Es gibt Filme, deren ganze Meisterschaft zeigt sich nicht laut und aufdringlich, nicht mit gewaltigem Getöse und prunkvollen Bildern, sondern sie entwickelt sich ganz fein und leise, sie schleicht sich ins Herz des Zuschauers wie eine Liebe auf den zweiten oder dritten Blick. Jem Cohens nur dem ersten Anschein nach unspektakuläres Spielfilmdebüt Museum Hours ist genau solch ein Film, bei dem das Kunsthistorische Museum in Wien zum stummen, aber bilderreichen Zeugen einer zugleich alltäglichen und doch ungewöhnlichen Begegnung wird.
Die beiden Menschen, die sich dort begegnen, werden vom Zufall zusammengeführt in den Schatzkammern des Museums: Er, Johann (Bobby Sommer) ist ein distinguierter älterer Herr, der in den prächtigen Räumlichkeiten seinen Dienst als Aufsicht verdient. Früher einmal war sein Leben ziemlich bewegt, da war er Punk und Manager einiger wilder Bands, doch das ist ihm heute wahrlich nicht mehr anzusehen. Sie, Anne (Mary Margaret O’Hara), lebt eigentlich in Kanada und ist nur nach Wien gekommen, weil ihre Cousine, die keine anderen Verwandten mehr hat, ins Koma gefallen ist und im Krankenhaus der Stadt dem Tode entgegen schlummert. Die Zeit zwischen den Besuchen am Krankenbett verbringt Anne auf Erkundungstour durch das winterlich-triste Wien, und weil Johann sie in den Räumen des Museums anspricht, werden die beiden bald zu Gefährten, zu einem Freundespaar auf Zeit.
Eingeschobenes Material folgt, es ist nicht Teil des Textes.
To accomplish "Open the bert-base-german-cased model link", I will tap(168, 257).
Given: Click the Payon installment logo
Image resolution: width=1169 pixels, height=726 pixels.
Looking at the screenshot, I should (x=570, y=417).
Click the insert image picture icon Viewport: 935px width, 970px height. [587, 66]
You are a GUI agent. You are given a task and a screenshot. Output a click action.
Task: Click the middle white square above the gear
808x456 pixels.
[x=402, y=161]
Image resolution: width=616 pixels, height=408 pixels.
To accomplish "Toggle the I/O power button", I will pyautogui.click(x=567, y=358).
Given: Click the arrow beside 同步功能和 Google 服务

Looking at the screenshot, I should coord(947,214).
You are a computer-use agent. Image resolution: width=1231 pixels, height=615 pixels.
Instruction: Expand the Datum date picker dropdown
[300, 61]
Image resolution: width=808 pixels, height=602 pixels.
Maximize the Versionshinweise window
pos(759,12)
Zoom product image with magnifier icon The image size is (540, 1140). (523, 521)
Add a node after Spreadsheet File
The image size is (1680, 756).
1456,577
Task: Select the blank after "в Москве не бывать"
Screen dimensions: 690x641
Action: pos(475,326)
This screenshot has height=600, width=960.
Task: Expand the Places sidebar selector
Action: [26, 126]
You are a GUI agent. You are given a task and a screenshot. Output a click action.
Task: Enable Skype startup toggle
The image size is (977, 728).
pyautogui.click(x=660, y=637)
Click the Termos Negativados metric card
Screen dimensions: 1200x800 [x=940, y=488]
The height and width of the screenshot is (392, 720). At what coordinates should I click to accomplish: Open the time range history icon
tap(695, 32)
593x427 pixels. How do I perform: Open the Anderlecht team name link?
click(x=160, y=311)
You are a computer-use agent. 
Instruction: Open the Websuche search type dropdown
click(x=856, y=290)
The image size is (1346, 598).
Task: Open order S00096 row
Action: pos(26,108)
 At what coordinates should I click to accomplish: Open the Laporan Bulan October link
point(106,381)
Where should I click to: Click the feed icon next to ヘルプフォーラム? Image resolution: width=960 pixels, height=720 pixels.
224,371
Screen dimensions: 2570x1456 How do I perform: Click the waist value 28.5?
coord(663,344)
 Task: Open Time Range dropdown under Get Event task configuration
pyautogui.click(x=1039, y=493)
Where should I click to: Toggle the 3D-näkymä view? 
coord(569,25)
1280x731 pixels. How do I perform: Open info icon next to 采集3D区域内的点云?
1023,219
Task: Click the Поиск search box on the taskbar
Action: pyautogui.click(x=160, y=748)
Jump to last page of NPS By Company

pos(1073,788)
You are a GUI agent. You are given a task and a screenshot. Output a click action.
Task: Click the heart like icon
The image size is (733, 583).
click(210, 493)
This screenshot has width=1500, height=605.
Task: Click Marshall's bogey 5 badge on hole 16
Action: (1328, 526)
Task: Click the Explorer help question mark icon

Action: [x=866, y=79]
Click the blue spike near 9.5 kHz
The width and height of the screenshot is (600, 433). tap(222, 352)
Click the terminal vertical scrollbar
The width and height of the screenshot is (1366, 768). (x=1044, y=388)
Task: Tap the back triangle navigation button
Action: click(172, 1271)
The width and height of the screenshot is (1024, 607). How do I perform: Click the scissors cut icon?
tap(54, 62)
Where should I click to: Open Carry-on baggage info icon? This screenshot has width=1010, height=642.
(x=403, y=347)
Ganz entfernt erinnert Jem Cohens filmisches Kleinod Museum Hours natürlich ein wenig an Richard Linklaters Before Sunrise — allein schon wegen der Zufallsbekanntschaft, von der der Film erzählt und wegen der melancholisch-schönen Kulisse Wiens. Viel näher aber kommt man dem Film und seiner ganz eigenen, zu gleichen Teilen realistischen wie poetischen Stimmung mit einem anderen Bezugspunkt. In der halbdokumentarischen Anmutung, die Musuem Hours auszeichnet, erinnert der Film an die Filme von Tizza Covi und Rainer Frimmel (Der Glanz des Tages, La pivellina, Babooska) — und auch diese beiden Regisseure kommen ja bekanntlich aus dem Bereich des Dokumentarischen.

Die Verschränkung von realem Leben und Fiktion spiegelt sich bei Jem Cohen auch in der Auswahl seiner Darsteller wieder — und auch das verbindet ihn mit dem österreichisch-italienschen Filmemacher-Paar. Bobby Sommer etwa war tatsächlich früher Roadie, Musiker und Manager verschiedener Bands und arbeitet heute unter anderem als Fahrer bei der Viennale — zweifelsohne eine schillernde Persönlichkeit, aber eben kein ausgebildeter Schauspieler im eigentlichen Sinne. Ähnliches gilt für Mary Margaret O’Hara, die wie Jem Cohen selbst aus der Bildenden Kunst stammt.

Dieses Interesse an Kunst seitens des Filmemachers und seiner beiden hinreißenden Hauptdarsteller findet sich vielfach in den Szenen von Museum Hours wieder. Immer wieder verharrt die Kamera auf Exponaten des traumschönen Kunsthistorischen Museums, auf kleinen antiken Figurinen oder immer wieder auf den Bildern Pieter Bruegels, des Älteren. Die hohe Kunst und das einfache Leben, das hier abseits jeder Postkartenromantik in verrauchten Kneipen und touristischen Sehenswürdigkeiten der unteren Kategorie stattfindet (das Kunsthistorischen Museum sei hier ausdrücklich ausgenommen) verschmelzen hier zu einem zauberhaften Ganzen.

Museum Hours

Ein Wärter im Kunsthistorischen Museum Wien macht die Bekanntschaft einer rätselhaften Besucherin. Gemeinsam tauchen sie tief in die Welt der Kunst und schließlich in ein poetisches, nicht ganz alltägliches (oder vielleicht auch gerade alltägliches, doch unentdecktes?) Wien ein.